Lucy Harriet Eatock born Lucy Wakenshaw (7 June 1874 – 12 February 1950) was an Australian political activist with the Communist Party of Australia (CPA). She married an aboriginal man named William Eatock and had nine children. She and her children were involved in demonstrations where they received discrimination by the authorities.
Life
Eatock was born in the Central Highlands of Queensland in a town named Springsure. Her Scottish-born parents were said to be Jane Lindsay (born Cousins) and her husband Alexander Wakenshaw and she was their ninth child.[1] Some sources have questioned whether her dark skin colour suggests that she may have had other parents.[2] Her father, in time, became a pastoralist. On the 18 November 1895, when she was 21 and still living in Springsure, she married an aboriginal man named William Eatock, who was a stockman.[3][1]
In 1908, they were in New South Wales where her husband was working in an abattoir. They had nine children and they were living in makeshift huts or tents near Brewarrina and family life was difficult. They agreed to separate, and William took two of their sons, while Lucy took the youngest children and an elder daughter. Lucy could only find work as a domestic worker, and she fostered the children out to a number of places, including the town of Bowral.[1]
In the 1920s she was living with her daughter and four of her sons, who were all employed and active members of the Communist Party of Australia (CPA).[1] Lucy, who attended the demonstrations in smart clothes, and her family,[2] along with the CPA, were frequently in dispute with the authorities. In 1932, she was assaulted by a police officer who was trying to keep order in the unemployed demonstrators in Glebe on 27 October. Her sons appeared in court for offences arising from demonstrating, and one of her sons, Noel, was at the centre of an incident that attracted wide support.[1]

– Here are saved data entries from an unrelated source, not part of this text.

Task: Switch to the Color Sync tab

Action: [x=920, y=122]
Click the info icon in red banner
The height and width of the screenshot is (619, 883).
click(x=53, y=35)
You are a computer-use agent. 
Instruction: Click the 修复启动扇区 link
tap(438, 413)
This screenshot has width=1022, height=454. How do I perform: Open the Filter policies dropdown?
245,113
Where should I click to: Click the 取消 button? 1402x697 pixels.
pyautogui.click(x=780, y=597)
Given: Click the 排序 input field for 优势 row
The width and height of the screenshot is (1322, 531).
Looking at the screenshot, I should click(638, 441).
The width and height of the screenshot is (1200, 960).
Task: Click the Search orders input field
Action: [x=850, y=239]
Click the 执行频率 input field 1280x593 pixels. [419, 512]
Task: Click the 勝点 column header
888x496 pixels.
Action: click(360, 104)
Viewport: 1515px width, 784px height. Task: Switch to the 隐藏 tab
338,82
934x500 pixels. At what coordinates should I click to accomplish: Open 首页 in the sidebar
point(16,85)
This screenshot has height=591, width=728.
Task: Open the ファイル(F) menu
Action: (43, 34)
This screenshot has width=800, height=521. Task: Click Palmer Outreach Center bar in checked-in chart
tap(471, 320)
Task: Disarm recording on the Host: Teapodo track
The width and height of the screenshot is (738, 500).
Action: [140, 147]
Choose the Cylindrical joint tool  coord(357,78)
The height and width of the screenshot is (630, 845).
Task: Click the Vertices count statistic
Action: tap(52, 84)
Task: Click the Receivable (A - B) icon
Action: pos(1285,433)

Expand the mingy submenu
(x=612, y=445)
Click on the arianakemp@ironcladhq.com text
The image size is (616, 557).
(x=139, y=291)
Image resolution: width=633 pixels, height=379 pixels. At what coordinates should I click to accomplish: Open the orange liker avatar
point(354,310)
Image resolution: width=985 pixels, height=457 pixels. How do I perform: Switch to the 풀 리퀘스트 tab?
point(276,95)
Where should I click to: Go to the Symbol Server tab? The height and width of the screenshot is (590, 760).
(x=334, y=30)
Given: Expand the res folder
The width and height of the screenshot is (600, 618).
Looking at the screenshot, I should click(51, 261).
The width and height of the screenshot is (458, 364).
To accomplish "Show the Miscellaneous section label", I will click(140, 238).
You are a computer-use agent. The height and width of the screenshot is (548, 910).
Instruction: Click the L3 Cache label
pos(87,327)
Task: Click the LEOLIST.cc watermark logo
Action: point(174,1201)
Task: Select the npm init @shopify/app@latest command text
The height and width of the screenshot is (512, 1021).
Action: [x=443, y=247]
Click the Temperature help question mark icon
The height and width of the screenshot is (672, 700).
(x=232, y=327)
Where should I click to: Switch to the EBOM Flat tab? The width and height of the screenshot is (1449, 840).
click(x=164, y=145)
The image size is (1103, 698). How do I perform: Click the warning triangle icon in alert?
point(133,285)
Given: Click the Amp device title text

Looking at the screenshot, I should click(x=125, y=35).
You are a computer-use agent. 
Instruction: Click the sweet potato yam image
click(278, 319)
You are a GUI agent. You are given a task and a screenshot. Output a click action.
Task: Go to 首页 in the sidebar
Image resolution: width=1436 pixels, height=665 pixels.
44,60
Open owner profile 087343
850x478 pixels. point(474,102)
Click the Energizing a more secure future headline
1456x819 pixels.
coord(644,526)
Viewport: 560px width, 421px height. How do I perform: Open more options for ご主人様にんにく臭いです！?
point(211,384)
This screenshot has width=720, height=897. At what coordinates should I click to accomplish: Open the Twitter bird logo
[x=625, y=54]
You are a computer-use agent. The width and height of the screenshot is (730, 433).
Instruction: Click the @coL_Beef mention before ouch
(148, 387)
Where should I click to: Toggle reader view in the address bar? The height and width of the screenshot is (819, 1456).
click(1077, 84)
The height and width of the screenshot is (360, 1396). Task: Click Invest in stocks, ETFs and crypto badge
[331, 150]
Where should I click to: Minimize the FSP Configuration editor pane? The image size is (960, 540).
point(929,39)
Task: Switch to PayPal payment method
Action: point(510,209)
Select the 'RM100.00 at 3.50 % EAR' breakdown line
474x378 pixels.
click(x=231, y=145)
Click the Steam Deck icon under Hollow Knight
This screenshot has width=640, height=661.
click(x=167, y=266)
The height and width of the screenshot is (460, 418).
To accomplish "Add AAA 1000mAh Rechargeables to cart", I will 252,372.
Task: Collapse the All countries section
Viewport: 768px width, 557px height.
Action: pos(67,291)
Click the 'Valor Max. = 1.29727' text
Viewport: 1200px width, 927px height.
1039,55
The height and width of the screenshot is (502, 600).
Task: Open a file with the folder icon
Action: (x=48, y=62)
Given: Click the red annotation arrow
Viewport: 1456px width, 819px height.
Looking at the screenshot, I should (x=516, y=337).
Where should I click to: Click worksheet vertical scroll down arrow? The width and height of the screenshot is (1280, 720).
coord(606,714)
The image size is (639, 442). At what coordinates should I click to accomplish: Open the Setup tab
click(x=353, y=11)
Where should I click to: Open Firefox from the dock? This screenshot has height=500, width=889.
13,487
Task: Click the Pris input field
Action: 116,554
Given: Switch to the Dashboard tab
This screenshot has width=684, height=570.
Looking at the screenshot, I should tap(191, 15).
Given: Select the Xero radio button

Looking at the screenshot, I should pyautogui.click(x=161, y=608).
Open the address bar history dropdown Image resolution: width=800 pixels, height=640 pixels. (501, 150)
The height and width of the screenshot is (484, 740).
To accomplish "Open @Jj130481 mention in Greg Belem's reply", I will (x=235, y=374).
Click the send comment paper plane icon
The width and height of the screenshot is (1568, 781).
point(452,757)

Noel and another man were arrested following a demonstration at which a police officer had been hurt. Noel had witnesses who affirmed that he was not at the demonstration, but despite this he received the most severe sentence of two and half years. The man who had been arrested with Noel, and who some saw as a stronger suspect, was a former soldier and he was released. Non-aboriginal demonstrators were generally given sentences of three months but aboriginal people were given much longer sentences.[4] Lucy was annoyed that the CPA had not done more to look after their members and that Noel, especially, had been badly treated. The family left the CPA. Noel did not renew contact with his mother after he completed his sentence.[1]
Lucy died in 1950, survived by five of her children.[3] Her son, Lindsay, remained in politics but the rest of the family retired. Lucy's grandchildren became proud of their Indigenous Australian ancestry and some argued that Lucy had indigenous ancestry,[2][5] but Lucy herself never claimed this.[1]
Lucy's house in Glebe was nominated for a blue plaque to celebrate her life there.[6]